Korea’s rival parties are expected to face off in the opening parliamentary session this week over the passage of economic, medical and tourism bills aimed to boost the economy.
The parties are slated to sit in for the plenary session this Wednesday to vote on the bills that were delayed in the previous session due to partisan differences.
The bills include ways to expand the scope of the service industry to education and medical fields to alleviate regulations and expand tax support, and to ease regulations to allow construction of tourism facilities near schools.
The National Assembly. (Yonhap)
Labeling the package as a step to reviving the nation’s sluggish economy, the ruling Saenuri Party has been pushing for the swift passage of the bills, arguing that the legislation would create job opportunities for the youth whose unemployment rate has worsened.
“No matter how hard it is, we will push for the passage. Our party will play a leading role in realizing the president’s initiative to jump-start economy,” said Saenuri chairman Kim Moo-sung, echoing President Park Geun-hye’s speech last Friday urging lawmakers to promptly sign the bills into legislation.
But the main opposition New Politics Alliance for Democracy called the bills a “false” promise and dismissed them as favors to those who already have vested interests in medical and tourism industry. The NPAD argued that the move would widen disparity between the haves and have-nots.
“(The Saenuri Party) seems to be telling us that passing the bills would revive the economy. It is not the case. We believe it would worsen disparity in the medical industry and run the risk of leading to the privatization of public health care,” NPAD floor spokesman Rep. Park Soo-hyun said.

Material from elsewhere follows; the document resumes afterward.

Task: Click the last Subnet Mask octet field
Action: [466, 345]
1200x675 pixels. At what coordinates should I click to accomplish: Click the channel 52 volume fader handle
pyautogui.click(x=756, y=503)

Meanwhile, other conventional issues will continue to dominate already jam-packed August extraordinary parliamentary session agenda. Lawmakers will hold parliamentary committees this Monday and Wednesday to continue their debate over the spy agency’s hacking scandal.

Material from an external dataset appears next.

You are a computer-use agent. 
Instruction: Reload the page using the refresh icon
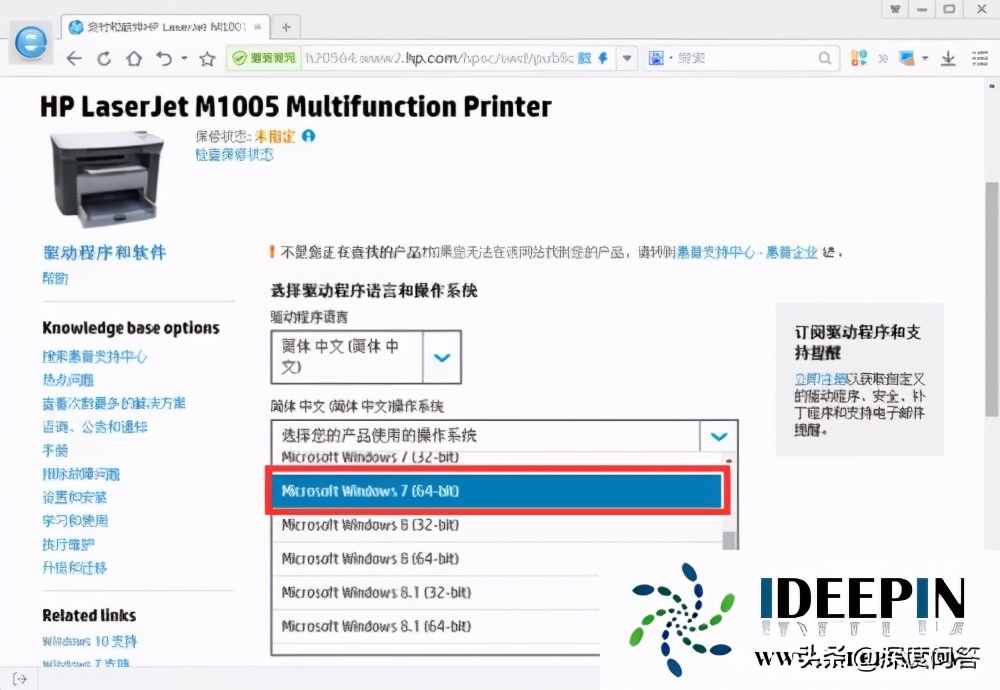tap(104, 58)
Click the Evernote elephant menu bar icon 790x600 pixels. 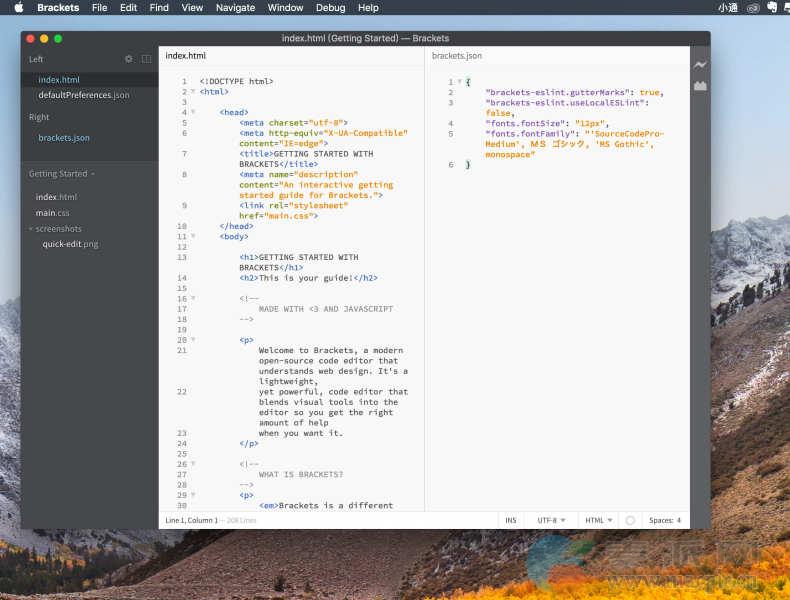tap(773, 7)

Having failed to hold a meeting at the National Intelligence Service last Thursday, rival parties will question the government officials about the allegation that the NIS had used hacking program to wiretap the public and engage in civil surveillance.
While the Saenuri Party urges the opponent to stop inflating ungrounded allegation that might compromise national security, the NPAD accuses the NIS of denying access to “critical” information that they believe sheds lights on escalating scandal.

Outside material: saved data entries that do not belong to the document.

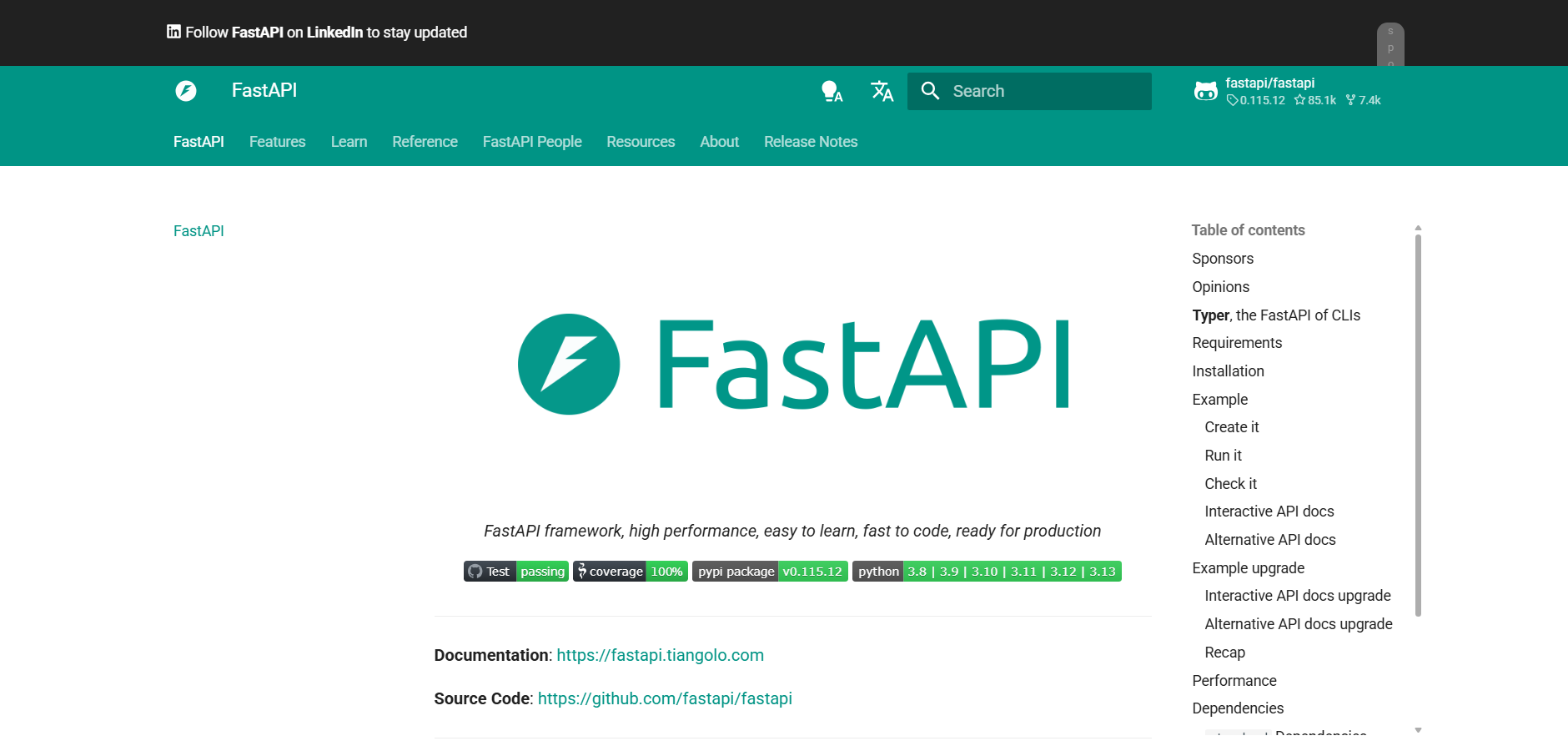Click the python versions badge

[x=986, y=572]
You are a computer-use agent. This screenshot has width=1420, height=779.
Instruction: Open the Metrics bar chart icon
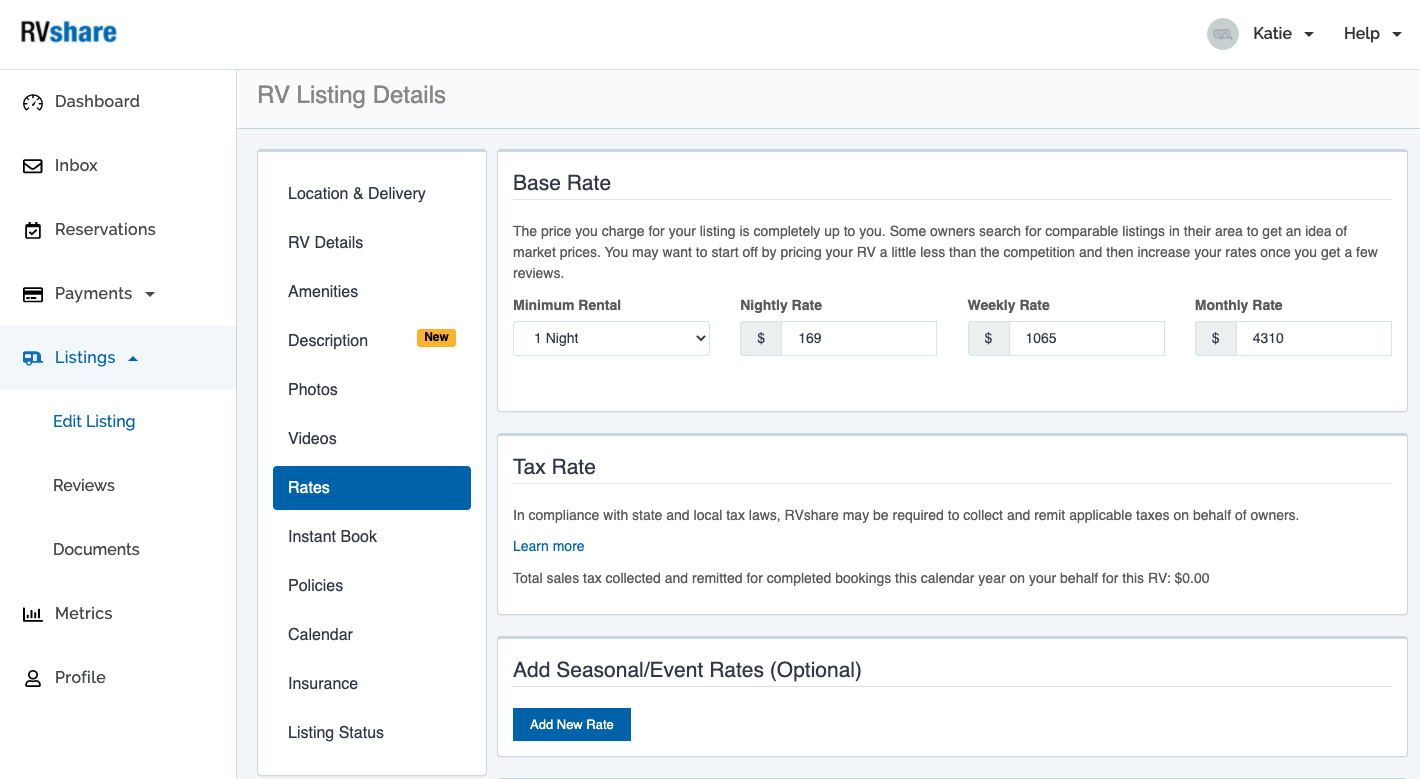32,613
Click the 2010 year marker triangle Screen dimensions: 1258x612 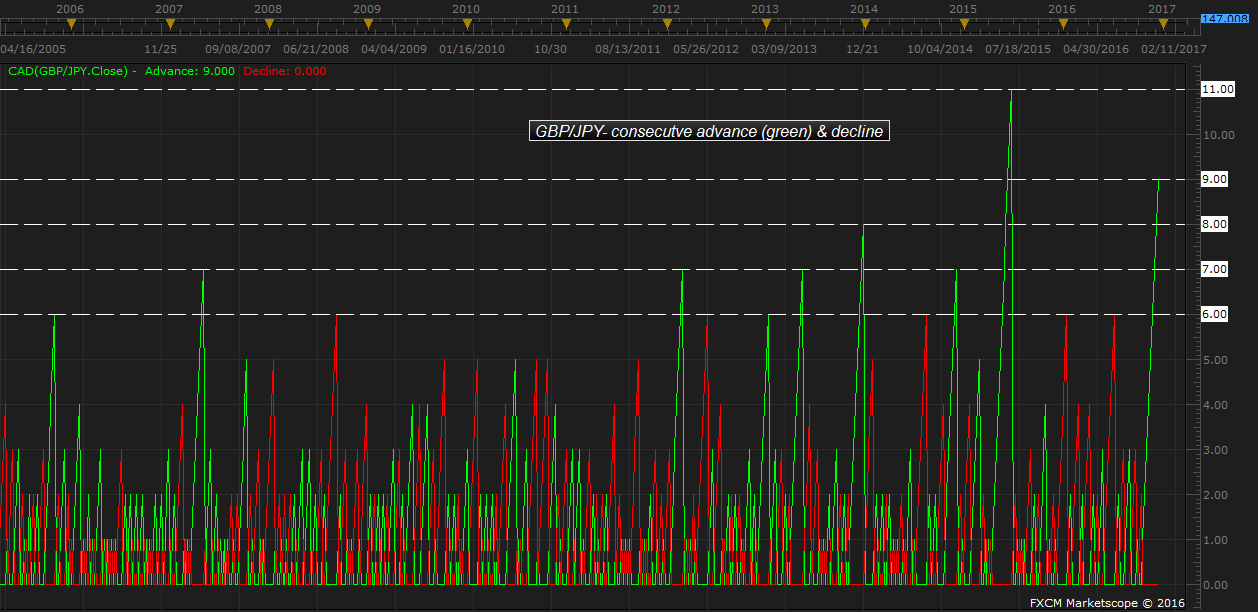[466, 24]
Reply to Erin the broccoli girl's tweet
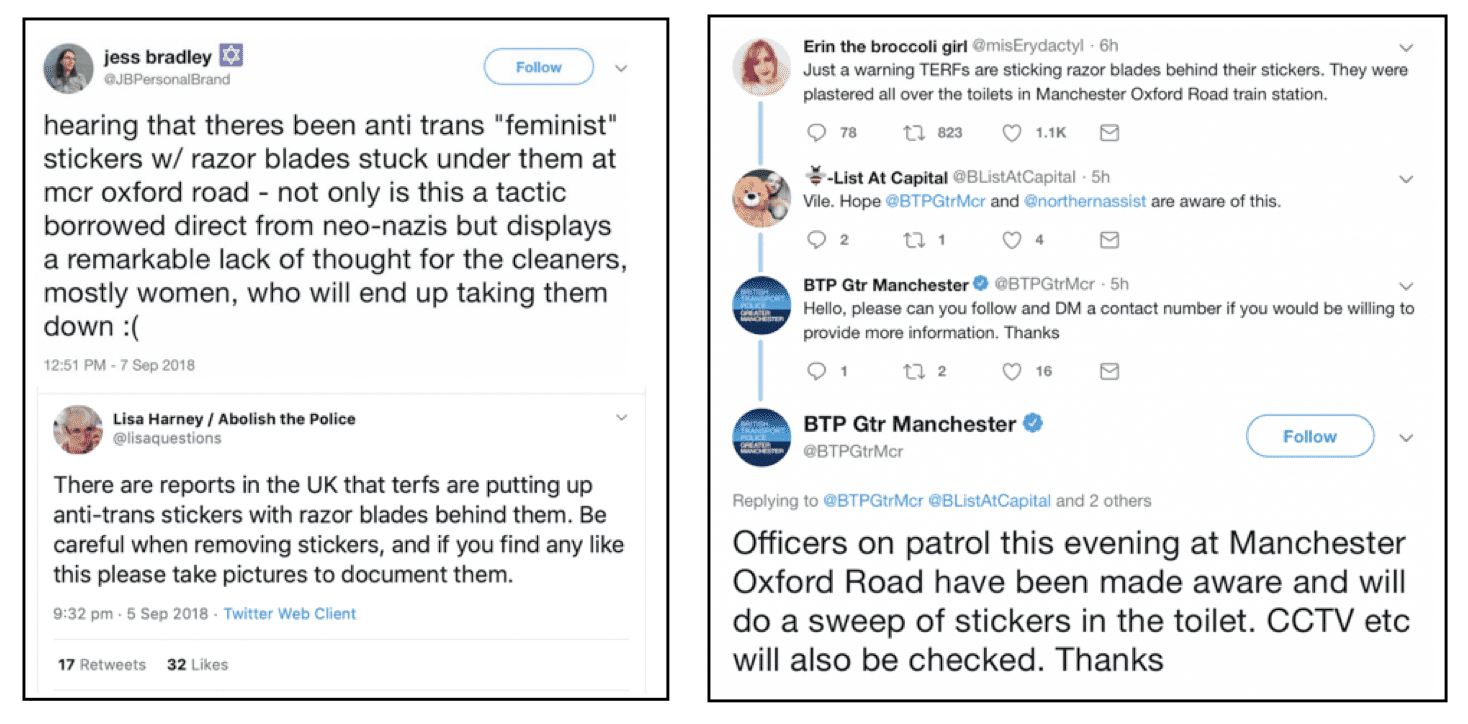 tap(817, 132)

On other political fronts, rival parties are expected to butt heads over the rules on the upcoming 2016 general election. With the NPAD proposing to change the current parliamentary representation, the ruling Saenuri Party rejected the plan, citing it would inevitably increase the number of lawmakers.
With the deadline for the rule set for Thursday, rival parties agreed to discuss the issue in the relevant committee. But considering that the issue would impact the next election, it is widely expected that rival parties will fail to reach a compromise unless both parties’ leaders agree.